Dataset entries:

━━━━━━━━

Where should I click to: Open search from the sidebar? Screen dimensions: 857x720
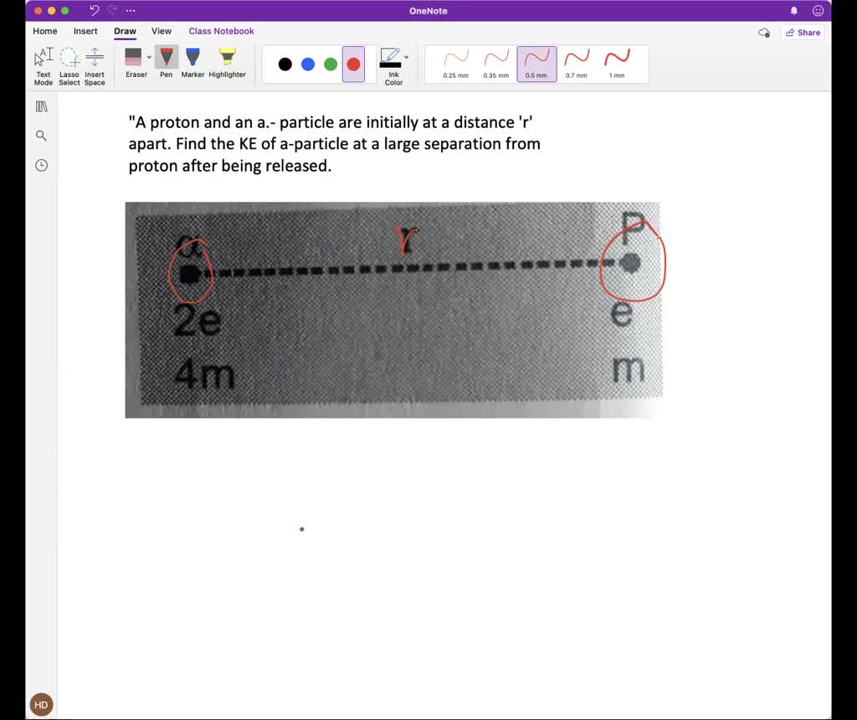pyautogui.click(x=41, y=135)
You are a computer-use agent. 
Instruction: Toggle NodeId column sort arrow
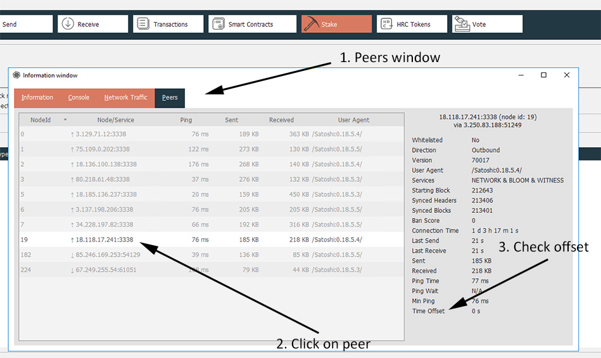coord(65,120)
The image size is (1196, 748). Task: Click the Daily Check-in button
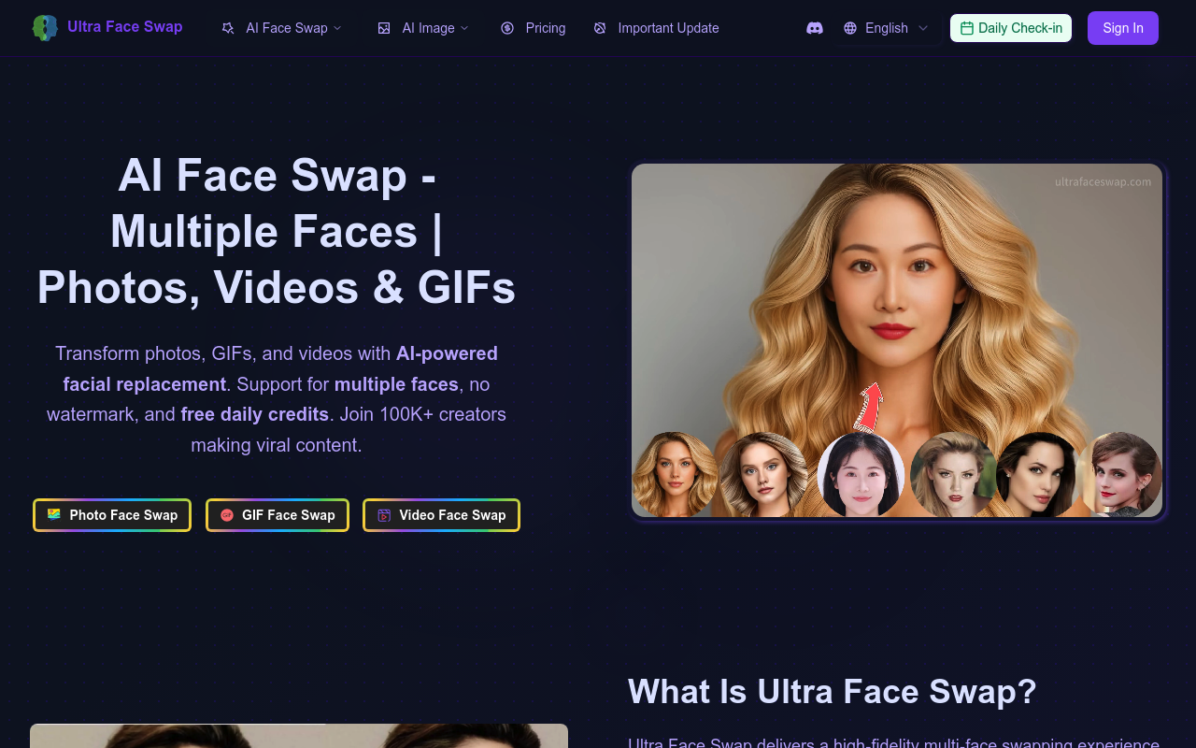point(1011,28)

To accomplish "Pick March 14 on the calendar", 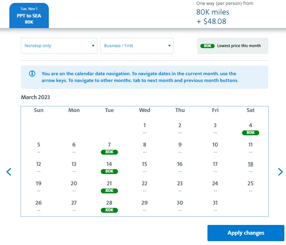I will point(109,167).
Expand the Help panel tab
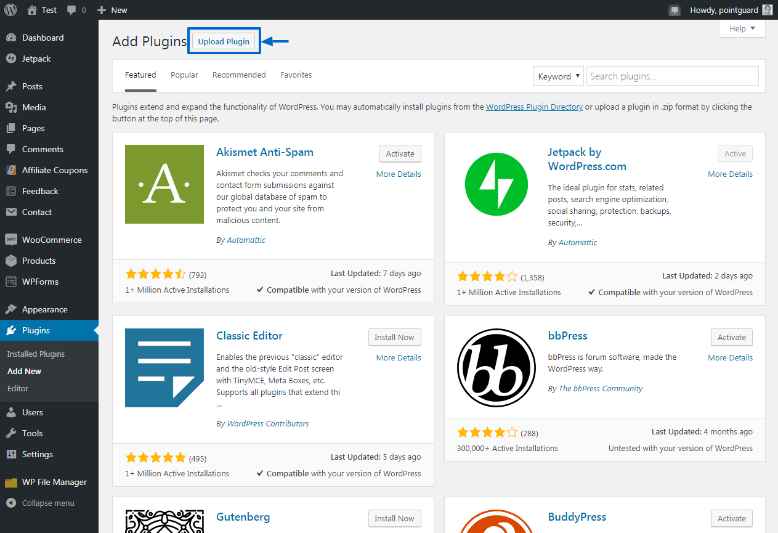 (742, 28)
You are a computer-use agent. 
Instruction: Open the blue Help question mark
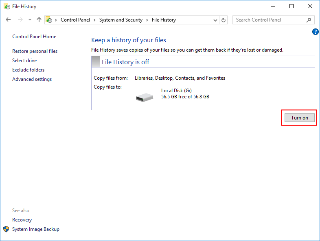(315, 32)
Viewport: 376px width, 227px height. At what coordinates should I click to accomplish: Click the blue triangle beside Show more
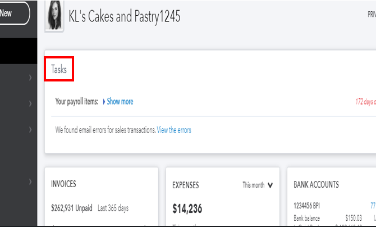pyautogui.click(x=104, y=102)
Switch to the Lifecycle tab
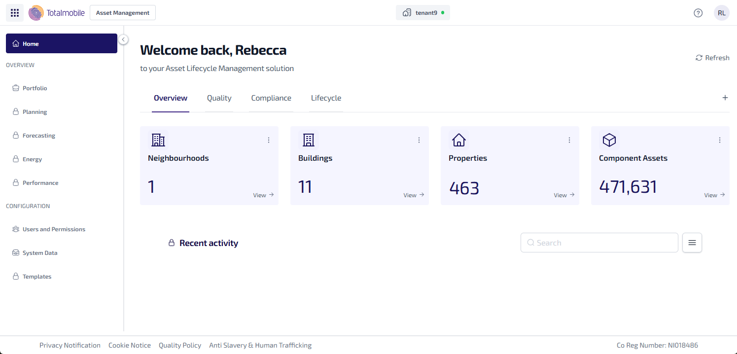Image resolution: width=737 pixels, height=354 pixels. coord(326,98)
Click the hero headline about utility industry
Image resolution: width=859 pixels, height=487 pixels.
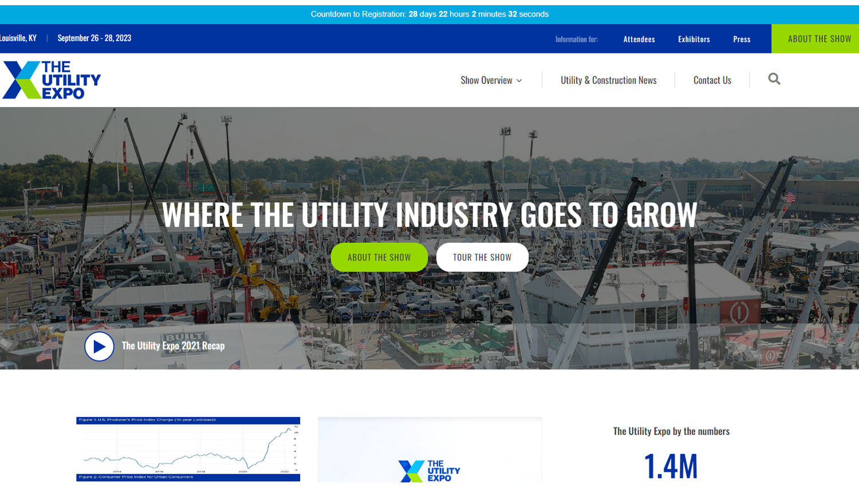click(x=430, y=215)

━━━━━━━━

_What is required_.
In the answer, give only the lines from the one containing "Viewport: 376px width, 227px" through the end of the records above, each reproduced exactly. Include no pictures.

_Exercise solution_.
Viewport: 376px width, 227px height. At what coordinates should I click to accomplish: Click the blue triangle beside Show more
pyautogui.click(x=104, y=102)
Switch to the Lifecycle tab
Image resolution: width=737 pixels, height=354 pixels. coord(326,98)
Click the hero headline about utility industry
Image resolution: width=859 pixels, height=487 pixels.
click(x=430, y=215)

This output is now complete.